Esta perspetiva determina, necessariamente, os modelos de gestão, a começar na “gestão de pessoas” e que só no modelo centrado no produto se chama “gestão de recursos humanos”. A razão é simples, o modelo corresponde ainda a um mundo tecnológico-mecânico em que os trabalhadores são considerados “peças substituíveis” e em que é necessária a força dos sindicatos para regular as relações de trabalho – Este é o modelo que estamos a viver nos serviços estatais e que segue a burocracia de Max Weber, também dito “modelo clássico da organização”.

Ao contrário, no modelo centrado sobre o cliente, que é indispensável ao acompanhamento da sociedade tecnológica em que estamos a entrar (mas em que outros já entraram decididamente), há que gerir o cliente, que tanto é o doente quanto o é o médico, (o enfermeiro, o paramédico e os auxiliares). Como o que regula o sistema é a excelência do serviço prestado, não pode haver aqui “peças substituíveis”.

O modelo centrado na produção é propicio a uma surda concorrência entre “profissionais de saúde” e a uma disputa de fronteiras de ação entre eles. O modelo centrado sobre o cliente, ao optar pela “burocracia profissional”, supera este problema. De facto, se “cada agente sabe exatamente o que fazer a seguir ao que o outro fez” (como nas deixas teatrais), não ocorre discutir se o ato compete a um ou compete a outro, ainda mais porque o principio da responsabilidade arbitra as questões que se podem levantar ou os erros que se podem cometer.

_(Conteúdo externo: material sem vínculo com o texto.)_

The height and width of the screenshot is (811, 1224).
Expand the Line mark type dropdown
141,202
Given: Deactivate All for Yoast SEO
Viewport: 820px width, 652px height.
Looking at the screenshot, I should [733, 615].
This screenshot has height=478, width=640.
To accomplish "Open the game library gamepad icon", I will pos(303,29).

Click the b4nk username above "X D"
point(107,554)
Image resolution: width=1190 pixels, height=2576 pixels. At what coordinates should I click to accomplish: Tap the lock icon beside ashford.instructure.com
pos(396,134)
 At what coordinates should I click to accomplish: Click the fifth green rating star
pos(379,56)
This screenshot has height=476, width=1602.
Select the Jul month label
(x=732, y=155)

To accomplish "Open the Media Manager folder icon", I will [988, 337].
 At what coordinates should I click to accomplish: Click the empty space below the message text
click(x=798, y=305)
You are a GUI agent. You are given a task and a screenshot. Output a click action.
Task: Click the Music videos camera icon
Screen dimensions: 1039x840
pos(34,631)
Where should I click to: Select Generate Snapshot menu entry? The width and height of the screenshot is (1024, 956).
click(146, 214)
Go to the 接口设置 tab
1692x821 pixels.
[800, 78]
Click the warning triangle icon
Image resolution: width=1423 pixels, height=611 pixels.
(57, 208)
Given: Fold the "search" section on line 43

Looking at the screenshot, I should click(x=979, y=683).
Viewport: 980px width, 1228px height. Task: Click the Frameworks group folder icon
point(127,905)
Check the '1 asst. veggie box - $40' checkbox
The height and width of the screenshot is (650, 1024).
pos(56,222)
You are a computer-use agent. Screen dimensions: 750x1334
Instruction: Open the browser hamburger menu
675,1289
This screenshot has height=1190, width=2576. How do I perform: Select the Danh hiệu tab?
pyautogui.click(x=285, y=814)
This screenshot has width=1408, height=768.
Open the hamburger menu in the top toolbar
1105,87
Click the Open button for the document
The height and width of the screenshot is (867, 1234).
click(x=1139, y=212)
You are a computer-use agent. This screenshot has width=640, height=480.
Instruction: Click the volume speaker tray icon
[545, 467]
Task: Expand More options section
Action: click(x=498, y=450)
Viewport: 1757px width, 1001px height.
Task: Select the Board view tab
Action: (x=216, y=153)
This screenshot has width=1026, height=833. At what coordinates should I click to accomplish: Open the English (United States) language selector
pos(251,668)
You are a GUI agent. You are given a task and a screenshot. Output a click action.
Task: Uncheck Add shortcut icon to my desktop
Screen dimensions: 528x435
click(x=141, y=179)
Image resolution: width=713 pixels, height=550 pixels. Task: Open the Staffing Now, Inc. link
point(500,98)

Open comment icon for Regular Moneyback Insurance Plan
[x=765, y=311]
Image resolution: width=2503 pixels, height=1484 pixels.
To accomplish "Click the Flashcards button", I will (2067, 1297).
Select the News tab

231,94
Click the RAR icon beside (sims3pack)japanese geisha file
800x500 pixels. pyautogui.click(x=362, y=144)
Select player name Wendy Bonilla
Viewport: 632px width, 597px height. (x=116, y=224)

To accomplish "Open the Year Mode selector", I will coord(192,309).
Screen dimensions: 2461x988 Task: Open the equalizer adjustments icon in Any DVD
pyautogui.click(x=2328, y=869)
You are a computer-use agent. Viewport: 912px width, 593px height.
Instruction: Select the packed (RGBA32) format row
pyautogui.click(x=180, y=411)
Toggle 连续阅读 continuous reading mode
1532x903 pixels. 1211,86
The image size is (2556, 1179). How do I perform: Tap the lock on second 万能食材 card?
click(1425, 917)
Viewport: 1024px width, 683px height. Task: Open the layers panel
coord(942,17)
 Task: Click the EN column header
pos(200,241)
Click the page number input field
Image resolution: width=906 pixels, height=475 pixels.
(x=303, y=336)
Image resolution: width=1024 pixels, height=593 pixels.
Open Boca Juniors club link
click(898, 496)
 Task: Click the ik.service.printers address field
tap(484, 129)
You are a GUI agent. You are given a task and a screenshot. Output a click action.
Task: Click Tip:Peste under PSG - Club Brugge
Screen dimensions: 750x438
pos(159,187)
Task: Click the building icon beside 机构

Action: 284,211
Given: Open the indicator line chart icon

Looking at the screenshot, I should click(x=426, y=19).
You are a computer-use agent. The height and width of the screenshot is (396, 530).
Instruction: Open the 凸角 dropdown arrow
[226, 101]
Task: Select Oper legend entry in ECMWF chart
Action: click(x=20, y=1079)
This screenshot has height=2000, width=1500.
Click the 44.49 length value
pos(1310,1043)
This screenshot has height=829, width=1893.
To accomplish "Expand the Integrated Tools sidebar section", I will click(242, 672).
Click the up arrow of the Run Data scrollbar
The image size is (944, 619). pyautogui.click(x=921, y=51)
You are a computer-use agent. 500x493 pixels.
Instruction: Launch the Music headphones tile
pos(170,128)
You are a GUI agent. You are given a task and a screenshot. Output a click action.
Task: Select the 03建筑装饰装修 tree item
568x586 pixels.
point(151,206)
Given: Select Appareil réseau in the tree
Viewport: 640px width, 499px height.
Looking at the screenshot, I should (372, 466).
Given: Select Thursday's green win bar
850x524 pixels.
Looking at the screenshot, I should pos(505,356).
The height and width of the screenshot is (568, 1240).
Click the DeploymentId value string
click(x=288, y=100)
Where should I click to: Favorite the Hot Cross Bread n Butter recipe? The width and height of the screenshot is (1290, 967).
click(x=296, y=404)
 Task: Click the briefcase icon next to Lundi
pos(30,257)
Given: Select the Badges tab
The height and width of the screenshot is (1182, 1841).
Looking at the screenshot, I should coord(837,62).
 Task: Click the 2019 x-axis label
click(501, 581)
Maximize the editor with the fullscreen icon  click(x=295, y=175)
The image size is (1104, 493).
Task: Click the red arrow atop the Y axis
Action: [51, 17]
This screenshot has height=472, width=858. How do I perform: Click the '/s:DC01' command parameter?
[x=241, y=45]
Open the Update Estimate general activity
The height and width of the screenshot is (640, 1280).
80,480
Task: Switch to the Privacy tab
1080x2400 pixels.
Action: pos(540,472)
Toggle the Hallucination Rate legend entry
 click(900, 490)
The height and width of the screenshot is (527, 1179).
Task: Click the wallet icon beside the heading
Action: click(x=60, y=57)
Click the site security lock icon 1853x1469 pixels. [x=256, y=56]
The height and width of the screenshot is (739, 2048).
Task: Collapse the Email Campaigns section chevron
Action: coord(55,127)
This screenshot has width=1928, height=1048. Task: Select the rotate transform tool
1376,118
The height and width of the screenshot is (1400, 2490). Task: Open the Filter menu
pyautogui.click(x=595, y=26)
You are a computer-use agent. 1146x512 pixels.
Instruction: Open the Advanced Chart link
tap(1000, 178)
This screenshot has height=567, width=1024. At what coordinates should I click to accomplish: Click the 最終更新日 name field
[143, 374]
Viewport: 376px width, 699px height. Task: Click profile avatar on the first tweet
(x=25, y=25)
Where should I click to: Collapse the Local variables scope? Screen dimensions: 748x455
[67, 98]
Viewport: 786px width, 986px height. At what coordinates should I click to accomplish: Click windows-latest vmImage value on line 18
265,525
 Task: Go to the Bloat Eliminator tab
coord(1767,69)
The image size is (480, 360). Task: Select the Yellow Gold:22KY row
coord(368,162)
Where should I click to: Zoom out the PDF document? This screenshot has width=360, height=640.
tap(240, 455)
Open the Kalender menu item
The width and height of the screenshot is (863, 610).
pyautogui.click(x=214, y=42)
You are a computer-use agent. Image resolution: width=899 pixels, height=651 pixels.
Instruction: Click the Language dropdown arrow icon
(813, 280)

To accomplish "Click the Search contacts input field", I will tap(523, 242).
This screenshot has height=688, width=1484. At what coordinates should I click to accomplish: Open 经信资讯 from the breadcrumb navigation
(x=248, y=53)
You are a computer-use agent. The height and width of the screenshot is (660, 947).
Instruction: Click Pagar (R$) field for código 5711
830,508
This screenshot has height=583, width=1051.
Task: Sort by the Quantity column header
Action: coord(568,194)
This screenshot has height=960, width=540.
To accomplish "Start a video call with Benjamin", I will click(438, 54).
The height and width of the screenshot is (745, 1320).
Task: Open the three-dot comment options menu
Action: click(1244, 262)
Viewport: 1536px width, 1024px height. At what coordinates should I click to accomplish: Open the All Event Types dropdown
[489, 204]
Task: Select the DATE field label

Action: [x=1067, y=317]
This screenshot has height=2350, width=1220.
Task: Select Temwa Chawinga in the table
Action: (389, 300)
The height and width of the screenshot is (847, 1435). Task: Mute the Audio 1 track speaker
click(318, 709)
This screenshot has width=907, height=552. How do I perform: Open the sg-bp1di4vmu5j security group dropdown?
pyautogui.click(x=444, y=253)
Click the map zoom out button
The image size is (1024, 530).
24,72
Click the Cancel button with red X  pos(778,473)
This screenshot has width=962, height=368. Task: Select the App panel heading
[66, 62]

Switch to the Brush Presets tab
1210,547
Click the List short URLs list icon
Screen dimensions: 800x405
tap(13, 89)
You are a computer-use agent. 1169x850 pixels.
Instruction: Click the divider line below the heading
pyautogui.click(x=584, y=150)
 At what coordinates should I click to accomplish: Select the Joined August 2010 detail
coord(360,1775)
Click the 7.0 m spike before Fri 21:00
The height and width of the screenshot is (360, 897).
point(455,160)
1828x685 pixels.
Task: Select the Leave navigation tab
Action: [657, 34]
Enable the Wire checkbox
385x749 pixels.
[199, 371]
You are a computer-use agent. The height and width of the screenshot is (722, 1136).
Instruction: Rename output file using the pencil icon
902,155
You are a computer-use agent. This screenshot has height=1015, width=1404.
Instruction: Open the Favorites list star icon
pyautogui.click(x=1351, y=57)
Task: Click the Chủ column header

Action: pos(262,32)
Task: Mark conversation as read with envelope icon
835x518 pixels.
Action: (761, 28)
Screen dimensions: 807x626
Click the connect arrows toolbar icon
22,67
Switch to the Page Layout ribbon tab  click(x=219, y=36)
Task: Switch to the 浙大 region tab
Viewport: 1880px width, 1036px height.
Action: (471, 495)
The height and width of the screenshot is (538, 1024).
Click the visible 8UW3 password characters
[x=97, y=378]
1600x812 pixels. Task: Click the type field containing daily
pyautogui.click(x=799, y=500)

Curiosamente, deparamo-nos aqui com uma situação quase paradoxal. Nos manuais correntes de gestão a equipe cirúrgica e a orquestra sinfónica são dadas como modelo acabado e desejável da burocracia profissional, em Portugal os serviços do SNS estão aperreados pelo centenário “modelo clássico da organização”, a burocracia de Weber, do qual é extremamente difícil evoluírem para algo mais conforme com o tempo que se avizinha. Como será quando os robôs se “sentarem à mesa” com os médicos?